Richard, who majored in psychology, is currently senior principal scientist at Merck, a global healthcare leader. He attended CMU during the early days of the neuroscience program.
Richard notes that he owes a lot of his success in his doctoral program and postdoctoral fellowship to the time spent conducting some of the first research projects in the neuroscience laboratory at CMU with Gary Dunbar, current co-director of the neuroscience program.
When it comes to advice for current CMU students hoping to work in any science field after graduation, he recommends staying committed to good grades.
“Being a scientist is one of the most competitive professions one can undertake and it requires hard work,” Richard said. “One day when you suddenly realize you are working on a team to help solve some of the most complex and important health problems our society faces, all of that hard work and sacrifice will make sense.”
Charles Weaver, ’91, recalls a time when the neuroscience program was just beginning.

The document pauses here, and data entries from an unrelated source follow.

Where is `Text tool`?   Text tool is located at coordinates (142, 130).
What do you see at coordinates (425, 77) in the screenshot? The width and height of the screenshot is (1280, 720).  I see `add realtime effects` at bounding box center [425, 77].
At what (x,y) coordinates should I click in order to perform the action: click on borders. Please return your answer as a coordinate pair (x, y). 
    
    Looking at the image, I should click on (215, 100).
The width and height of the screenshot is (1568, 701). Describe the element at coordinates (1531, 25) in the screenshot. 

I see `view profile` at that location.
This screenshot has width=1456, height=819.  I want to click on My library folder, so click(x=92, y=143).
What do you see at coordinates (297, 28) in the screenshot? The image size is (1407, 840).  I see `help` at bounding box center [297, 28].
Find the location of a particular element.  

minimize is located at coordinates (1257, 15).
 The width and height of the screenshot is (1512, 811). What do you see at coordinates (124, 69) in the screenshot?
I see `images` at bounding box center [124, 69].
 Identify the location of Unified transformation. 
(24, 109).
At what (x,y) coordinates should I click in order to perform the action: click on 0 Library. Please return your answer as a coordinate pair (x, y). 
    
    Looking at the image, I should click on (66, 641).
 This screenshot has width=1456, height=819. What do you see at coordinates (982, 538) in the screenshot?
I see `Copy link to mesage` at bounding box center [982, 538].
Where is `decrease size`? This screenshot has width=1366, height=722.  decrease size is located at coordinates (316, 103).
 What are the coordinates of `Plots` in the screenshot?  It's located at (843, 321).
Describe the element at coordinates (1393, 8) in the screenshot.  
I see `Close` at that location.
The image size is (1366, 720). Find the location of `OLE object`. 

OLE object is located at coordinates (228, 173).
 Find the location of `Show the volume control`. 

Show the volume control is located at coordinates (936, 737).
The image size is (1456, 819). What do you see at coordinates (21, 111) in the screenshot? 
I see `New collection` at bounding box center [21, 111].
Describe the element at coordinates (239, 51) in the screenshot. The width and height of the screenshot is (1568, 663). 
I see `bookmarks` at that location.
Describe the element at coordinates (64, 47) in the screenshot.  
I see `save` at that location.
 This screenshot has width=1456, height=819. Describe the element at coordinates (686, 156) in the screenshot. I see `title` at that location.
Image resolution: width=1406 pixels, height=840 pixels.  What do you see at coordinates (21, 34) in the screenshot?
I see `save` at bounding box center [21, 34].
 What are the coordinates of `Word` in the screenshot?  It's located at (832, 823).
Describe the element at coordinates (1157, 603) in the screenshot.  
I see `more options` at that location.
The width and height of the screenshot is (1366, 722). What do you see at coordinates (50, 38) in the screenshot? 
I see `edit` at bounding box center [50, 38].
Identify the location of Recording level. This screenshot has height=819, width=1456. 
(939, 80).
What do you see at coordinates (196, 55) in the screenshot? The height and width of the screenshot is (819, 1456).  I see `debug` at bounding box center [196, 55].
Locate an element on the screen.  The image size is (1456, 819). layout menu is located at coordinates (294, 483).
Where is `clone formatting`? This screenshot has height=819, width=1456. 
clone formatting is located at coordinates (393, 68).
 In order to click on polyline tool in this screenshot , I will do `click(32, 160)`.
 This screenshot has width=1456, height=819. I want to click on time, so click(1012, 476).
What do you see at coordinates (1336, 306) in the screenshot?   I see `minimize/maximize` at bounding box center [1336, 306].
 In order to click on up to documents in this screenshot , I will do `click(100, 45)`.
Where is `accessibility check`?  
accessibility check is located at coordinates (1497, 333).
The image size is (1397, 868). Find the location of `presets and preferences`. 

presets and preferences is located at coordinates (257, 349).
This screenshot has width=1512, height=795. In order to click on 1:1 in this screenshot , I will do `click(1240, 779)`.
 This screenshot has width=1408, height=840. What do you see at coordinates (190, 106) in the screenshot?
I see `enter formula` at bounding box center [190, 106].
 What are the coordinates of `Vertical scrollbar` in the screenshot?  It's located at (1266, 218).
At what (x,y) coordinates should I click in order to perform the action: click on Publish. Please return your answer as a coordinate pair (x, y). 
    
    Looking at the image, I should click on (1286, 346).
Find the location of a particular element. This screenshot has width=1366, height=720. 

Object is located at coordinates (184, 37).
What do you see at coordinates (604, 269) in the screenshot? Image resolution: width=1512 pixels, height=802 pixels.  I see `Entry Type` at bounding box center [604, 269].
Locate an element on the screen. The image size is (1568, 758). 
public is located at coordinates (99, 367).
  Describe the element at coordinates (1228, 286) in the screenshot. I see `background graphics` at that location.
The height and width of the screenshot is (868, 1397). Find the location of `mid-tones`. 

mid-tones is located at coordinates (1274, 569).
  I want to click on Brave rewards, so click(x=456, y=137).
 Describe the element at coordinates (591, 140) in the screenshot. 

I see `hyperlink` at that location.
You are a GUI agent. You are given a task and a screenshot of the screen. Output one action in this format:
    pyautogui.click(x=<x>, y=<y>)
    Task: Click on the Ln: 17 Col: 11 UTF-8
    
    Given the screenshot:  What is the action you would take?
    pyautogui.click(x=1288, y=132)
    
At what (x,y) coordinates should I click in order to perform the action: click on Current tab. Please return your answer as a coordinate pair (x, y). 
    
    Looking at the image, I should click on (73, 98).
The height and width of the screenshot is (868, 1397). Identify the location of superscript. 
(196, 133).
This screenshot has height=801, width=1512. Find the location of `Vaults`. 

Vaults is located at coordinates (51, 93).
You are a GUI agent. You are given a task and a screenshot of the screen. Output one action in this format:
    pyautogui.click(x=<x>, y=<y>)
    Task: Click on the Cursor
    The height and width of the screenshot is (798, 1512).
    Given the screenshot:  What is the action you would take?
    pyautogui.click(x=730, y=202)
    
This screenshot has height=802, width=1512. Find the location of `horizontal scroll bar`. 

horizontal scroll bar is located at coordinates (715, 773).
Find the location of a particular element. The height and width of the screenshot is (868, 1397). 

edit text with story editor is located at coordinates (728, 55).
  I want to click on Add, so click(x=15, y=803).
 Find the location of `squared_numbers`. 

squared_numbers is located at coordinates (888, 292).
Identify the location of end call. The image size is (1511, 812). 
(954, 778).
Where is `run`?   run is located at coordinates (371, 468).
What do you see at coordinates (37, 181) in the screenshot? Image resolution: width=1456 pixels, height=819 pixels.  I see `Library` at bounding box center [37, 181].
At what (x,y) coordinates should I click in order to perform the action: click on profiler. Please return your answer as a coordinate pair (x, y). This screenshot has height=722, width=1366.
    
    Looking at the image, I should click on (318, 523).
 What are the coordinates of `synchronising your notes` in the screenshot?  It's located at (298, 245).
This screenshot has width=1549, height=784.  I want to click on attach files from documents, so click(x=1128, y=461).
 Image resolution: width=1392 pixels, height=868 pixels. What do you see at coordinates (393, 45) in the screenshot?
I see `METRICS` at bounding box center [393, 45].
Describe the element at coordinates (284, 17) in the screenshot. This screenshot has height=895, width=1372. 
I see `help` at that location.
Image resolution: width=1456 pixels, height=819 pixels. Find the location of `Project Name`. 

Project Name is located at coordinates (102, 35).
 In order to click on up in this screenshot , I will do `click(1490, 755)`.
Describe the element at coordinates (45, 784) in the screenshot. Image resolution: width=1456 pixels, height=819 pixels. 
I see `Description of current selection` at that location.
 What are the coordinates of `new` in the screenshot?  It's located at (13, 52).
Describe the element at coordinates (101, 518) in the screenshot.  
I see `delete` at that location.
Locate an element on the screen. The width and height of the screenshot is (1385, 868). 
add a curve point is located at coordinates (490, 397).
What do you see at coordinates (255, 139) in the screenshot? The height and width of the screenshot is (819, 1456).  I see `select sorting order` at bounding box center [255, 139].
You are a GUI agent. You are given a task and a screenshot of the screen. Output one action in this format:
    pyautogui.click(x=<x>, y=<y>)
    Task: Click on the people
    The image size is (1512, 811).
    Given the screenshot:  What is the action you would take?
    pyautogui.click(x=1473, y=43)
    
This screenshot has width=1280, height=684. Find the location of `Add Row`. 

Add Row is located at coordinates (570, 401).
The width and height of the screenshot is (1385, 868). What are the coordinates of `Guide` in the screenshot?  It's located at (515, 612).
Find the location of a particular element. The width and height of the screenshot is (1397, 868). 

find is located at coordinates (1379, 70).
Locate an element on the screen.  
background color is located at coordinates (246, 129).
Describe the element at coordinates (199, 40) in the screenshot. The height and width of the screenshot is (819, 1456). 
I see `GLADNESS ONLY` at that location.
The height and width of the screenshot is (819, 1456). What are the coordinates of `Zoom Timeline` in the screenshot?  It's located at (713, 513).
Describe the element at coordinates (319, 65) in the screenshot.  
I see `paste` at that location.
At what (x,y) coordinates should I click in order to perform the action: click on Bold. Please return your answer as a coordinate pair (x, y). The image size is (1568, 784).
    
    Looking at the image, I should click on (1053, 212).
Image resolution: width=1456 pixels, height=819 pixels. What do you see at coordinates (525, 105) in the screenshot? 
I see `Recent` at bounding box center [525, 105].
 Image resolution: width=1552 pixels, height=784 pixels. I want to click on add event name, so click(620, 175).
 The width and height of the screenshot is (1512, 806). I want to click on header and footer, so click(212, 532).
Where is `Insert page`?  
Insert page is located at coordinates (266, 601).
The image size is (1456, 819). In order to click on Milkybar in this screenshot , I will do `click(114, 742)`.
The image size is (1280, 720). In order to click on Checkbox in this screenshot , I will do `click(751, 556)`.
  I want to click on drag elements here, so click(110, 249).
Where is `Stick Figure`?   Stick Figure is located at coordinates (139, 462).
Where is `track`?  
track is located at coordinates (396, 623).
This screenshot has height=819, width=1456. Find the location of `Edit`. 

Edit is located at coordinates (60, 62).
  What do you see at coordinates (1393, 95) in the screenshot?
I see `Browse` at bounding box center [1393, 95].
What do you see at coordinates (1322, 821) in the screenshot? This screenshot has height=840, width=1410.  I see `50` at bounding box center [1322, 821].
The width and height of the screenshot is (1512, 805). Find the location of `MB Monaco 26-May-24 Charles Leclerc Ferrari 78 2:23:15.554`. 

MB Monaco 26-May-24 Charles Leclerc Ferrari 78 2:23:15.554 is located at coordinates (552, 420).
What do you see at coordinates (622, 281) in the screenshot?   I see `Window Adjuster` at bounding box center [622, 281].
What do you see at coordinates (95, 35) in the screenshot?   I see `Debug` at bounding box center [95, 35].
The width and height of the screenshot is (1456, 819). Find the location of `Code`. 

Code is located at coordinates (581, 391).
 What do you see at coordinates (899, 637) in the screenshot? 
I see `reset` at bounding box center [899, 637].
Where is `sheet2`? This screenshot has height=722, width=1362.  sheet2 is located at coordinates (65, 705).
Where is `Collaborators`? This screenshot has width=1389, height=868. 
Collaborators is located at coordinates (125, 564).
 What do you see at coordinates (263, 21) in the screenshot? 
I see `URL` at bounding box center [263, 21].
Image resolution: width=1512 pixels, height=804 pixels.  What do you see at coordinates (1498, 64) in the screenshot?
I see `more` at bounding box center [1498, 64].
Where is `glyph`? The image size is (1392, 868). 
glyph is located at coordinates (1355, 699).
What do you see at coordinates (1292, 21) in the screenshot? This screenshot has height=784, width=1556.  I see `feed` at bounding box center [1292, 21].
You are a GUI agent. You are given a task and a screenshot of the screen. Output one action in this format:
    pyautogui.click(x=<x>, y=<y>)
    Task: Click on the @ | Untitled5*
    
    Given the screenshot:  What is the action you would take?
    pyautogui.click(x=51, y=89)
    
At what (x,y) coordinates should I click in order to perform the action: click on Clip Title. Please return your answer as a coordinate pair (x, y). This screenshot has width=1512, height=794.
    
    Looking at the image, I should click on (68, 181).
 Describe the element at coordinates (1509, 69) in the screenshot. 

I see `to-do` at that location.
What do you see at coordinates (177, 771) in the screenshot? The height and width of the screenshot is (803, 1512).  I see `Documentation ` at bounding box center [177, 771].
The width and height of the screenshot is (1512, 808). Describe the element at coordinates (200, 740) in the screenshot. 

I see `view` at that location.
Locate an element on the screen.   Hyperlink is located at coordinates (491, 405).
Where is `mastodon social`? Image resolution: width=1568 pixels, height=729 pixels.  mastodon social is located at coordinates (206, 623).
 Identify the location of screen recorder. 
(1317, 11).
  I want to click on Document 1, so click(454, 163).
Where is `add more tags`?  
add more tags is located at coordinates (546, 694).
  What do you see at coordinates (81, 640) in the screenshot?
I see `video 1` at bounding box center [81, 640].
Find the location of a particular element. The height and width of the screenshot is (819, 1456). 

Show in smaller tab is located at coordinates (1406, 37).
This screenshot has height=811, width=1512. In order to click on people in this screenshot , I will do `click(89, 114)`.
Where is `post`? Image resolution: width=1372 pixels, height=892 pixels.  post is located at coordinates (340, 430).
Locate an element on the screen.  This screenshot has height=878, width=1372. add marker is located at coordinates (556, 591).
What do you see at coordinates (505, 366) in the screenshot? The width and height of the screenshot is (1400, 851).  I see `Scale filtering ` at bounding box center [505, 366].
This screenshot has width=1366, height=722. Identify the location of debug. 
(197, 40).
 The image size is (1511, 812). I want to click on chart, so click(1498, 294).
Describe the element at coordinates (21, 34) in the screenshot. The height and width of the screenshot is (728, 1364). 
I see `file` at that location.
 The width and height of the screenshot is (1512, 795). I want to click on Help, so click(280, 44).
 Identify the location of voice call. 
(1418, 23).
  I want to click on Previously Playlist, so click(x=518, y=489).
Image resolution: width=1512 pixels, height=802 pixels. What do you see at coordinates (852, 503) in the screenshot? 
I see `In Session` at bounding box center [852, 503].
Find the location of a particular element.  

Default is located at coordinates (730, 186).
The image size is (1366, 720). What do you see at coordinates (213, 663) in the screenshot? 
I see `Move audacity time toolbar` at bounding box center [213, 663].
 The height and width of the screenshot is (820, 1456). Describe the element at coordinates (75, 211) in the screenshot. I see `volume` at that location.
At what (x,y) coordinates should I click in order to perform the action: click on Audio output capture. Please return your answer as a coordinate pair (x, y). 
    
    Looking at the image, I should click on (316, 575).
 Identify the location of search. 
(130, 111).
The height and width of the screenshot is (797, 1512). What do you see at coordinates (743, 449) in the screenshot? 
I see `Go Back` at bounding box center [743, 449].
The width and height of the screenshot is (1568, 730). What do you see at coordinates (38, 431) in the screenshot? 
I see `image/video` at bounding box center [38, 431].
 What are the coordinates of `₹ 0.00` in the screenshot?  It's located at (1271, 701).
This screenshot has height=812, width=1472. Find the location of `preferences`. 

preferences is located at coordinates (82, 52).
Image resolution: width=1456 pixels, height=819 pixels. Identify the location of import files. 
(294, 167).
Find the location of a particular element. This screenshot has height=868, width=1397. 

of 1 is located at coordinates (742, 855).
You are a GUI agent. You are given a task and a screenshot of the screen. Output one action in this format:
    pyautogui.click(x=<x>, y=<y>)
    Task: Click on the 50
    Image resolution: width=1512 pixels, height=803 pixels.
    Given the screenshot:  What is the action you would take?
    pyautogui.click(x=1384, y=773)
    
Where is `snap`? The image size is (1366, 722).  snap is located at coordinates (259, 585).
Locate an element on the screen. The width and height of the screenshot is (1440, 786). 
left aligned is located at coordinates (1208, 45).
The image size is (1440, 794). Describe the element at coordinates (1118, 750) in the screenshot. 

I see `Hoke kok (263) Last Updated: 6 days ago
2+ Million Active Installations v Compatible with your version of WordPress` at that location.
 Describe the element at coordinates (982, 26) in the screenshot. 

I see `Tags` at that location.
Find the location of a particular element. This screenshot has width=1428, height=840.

As a psychology major, Charles volunteered his time in the late 1980s to work with his mentor Gary Dunbar, who is now the current co-director of the neuroscience program. He says the small laboratory didn’t give them a lot of space to conduct their research.
“We were all on top of each other,” Charles said. “However, it didn’t matter because Gary reassured us that not only were we building our curriculum vitae for future graduate studies, but also contributing to the expansion of research at CMU.”
A lot has changed since then. Now, Charles is an assistant professor in the Department of Health Sciences at Saginaw Valley State University and CMU has the first neuroscience undergraduate degree program in Michigan. Charles says his education at CMU has helped prepare him for educating future generations.
“Developing the skills to provide quality instruction is what CMU taught me,” Charles said. “It profoundly enhanced my ability to both teach and nurture students at the university level.”
To current and future students of the neuroscience program, Charles has one piece of advice.
“Think outside of the box,” Charles said. “Don’t be afraid to challenge dogma. If your research proves your theory wrong, that’s okay. You’re still making a significant contribution to science because hundreds of others in your field now can continue down a different path. Ultimately, it may lead to advancements which will serve humanity through better quality of life.”